Often in PNR, authors move fairly quickly past the stage where the human resists a nonhuman lover as being too strange to be with. That makes sense, because then they are able to focus on the romantic elements of the story. Keefe takes the opposite tack here, though, really leaning into the notion of the “uncanny valley” (referenced in the book)—the discomfort that humans feel when they encounter something that is human-like and yet clearly not human. That choice made the story feel fresh to me, which I appreciated as someone who’s read a lot of PNR, and I think that’s one of the reasons I liked this novel so much.

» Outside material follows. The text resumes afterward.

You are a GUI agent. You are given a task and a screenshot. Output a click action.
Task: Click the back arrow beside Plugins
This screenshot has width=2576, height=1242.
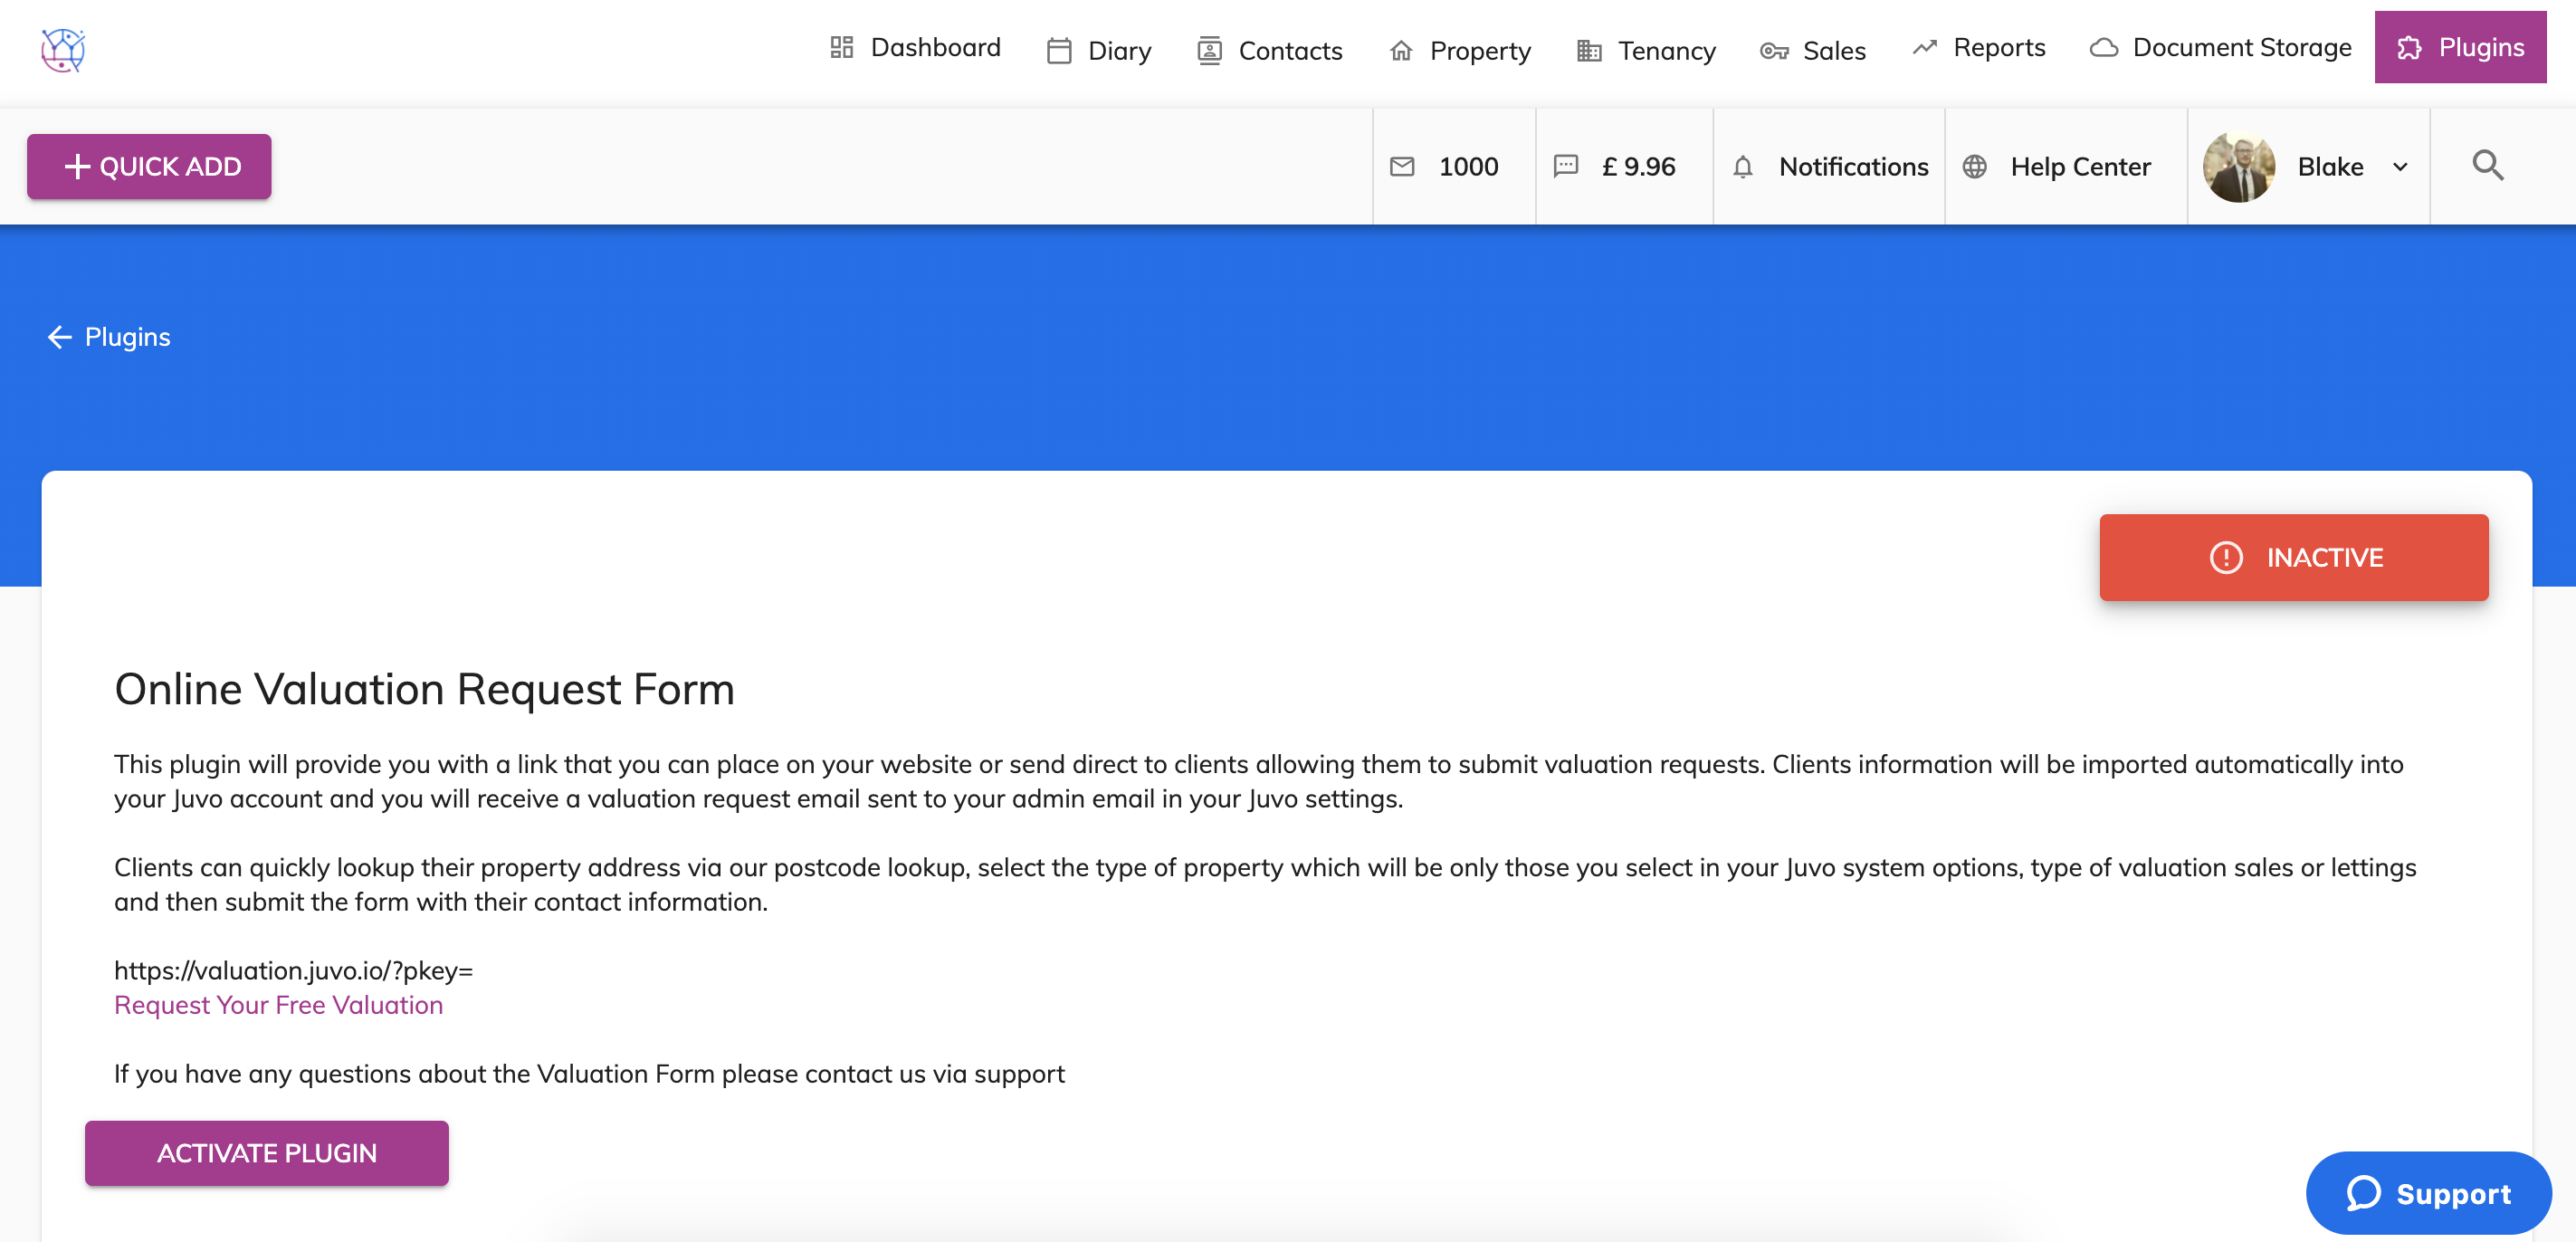point(59,338)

In the story, musician Ángel is coerced into living in an isolated mansion with the “monster” of the title, Oberon, the first fae to visit from the Otherworld in centuries and the target of violent protests. (How Ángel winds up living with Oberon is probably the weakest element of the plot.) Oberon is disturbingly “other” to Ángel in many ways, to the point that he finds it difficult to look at the fae. Oberon’s touch is also shudderingly inhuman, and Ángel is actively repulsed by it. Those are some real obstacles to romance!

Keefe does a terrific job worldbuilding here, too, as she makes Oberon truly alien in other ways, giving Ángel and Oberon other complications to overcome. Some of their issues are cultural, but a major one involves differences in how humans and fae communicate. Rather than relying on words, as humans do, the fae are able to empathically share their emotions, which is facilitated by touch, making the fae a very tactile people. Needless to say, Ángel isn’t comfortable with that at all.

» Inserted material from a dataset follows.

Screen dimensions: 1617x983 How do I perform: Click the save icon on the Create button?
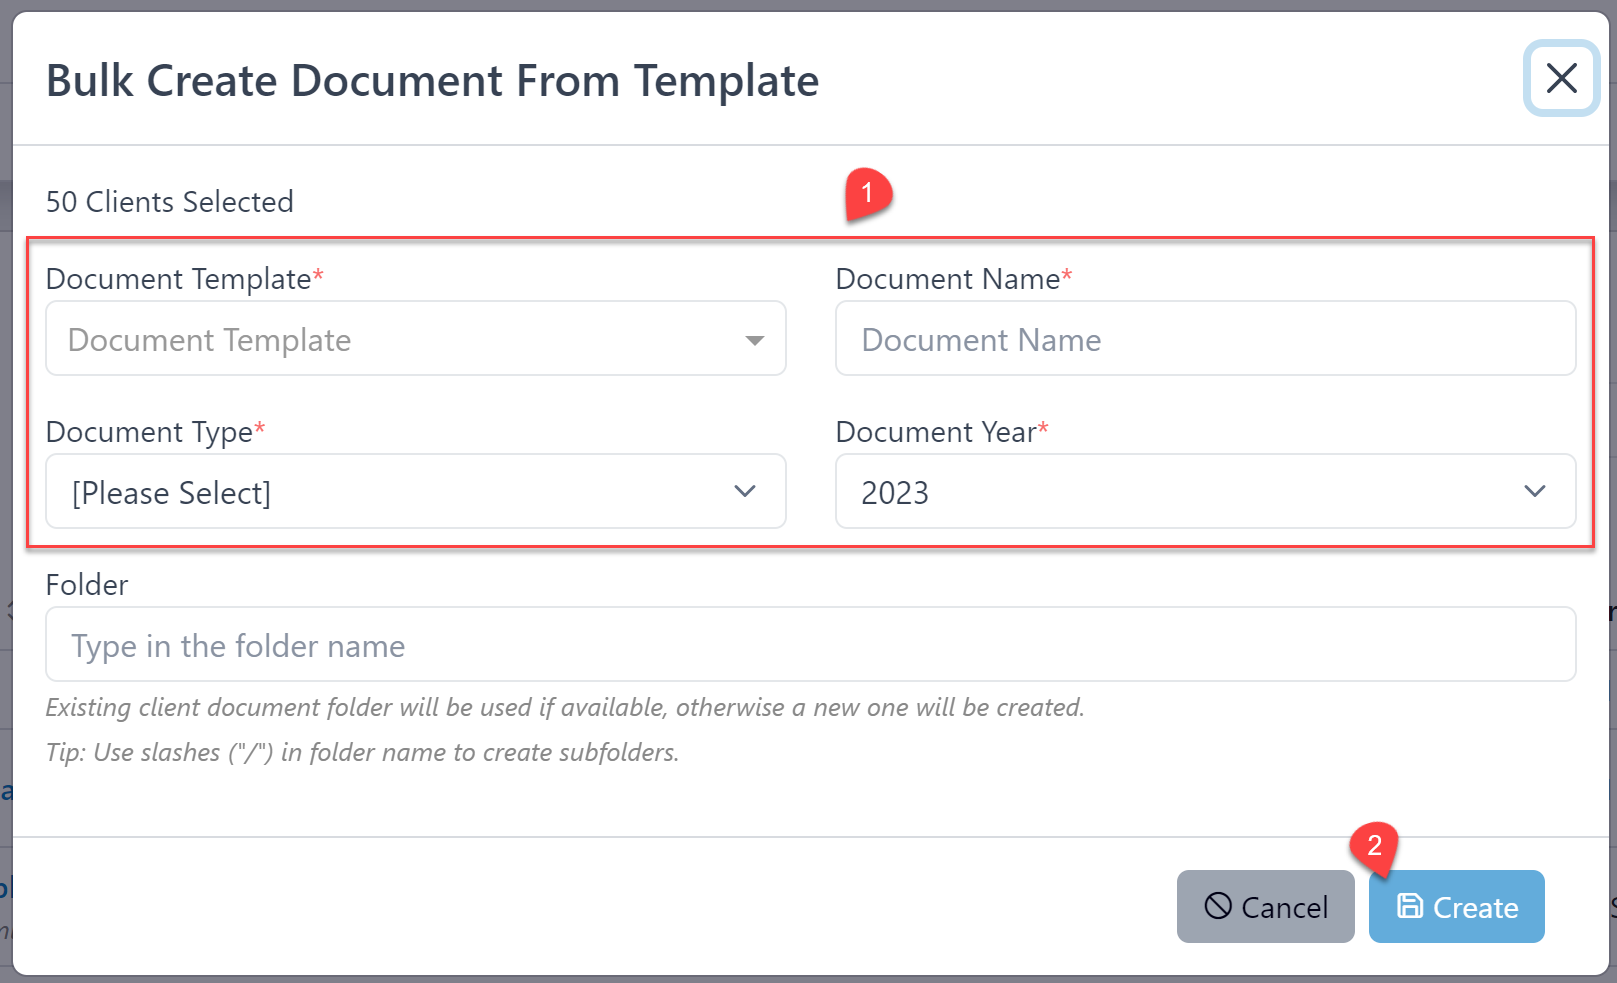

So, it takes a while for Ángel to accept Oberon. I appreciated that the author took her time in building a path to romance for them through their shared love of music, which is essential to fae culture. Even after Ángel is able to see Oberon as a person rather than a monstrous thing and falls in love, Ángel continues to have doubts about Oberon’s feelings for him, since in their isolation Oberon is dependent on Ángel. Ángel also has some baggage from his past that contributes to his problems with Oberon and that he has to work through to get to their HEA.

I don’t want to say too much more about the plot, but in broad outlines it’s similar to what happens in Beauty and the Beast. Beauty and the Beast certainly has fewer sex scenes, though. And about that—let’s just say that Oberon isn’t human, and that encompasses anatomical differences, too. 😊

This book makes me want to gush, and that doesn’t happen very often. I really did love it. If you are willing to try something a bit different from other paranormal romances, I’d say go for it!

A copy of this book was provided through NetGalley for review; all opinions expressed are my own.